→ EXERCISE PROMPT: Locate each line below that contains the word "height", and copy those lines in full.

---------- RECORD EXCERPTS ----------

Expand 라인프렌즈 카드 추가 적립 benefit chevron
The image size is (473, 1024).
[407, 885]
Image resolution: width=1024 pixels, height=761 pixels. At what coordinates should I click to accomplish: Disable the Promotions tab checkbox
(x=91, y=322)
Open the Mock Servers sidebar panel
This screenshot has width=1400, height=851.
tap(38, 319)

----------
---------- RECORD EXCERPTS ----------

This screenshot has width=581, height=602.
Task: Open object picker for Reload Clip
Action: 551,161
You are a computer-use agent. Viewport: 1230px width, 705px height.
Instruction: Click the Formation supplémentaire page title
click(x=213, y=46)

----------

→ SOLUTION TO THE EXERCISE:
Image resolution: width=1024 pixels, height=761 pixels. At what coordinates should I click to accomplish: Disable the Promotions tab checkbox
This screenshot has width=1400, height=851.
This screenshot has width=581, height=602.
You are a computer-use agent. Viewport: 1230px width, 705px height.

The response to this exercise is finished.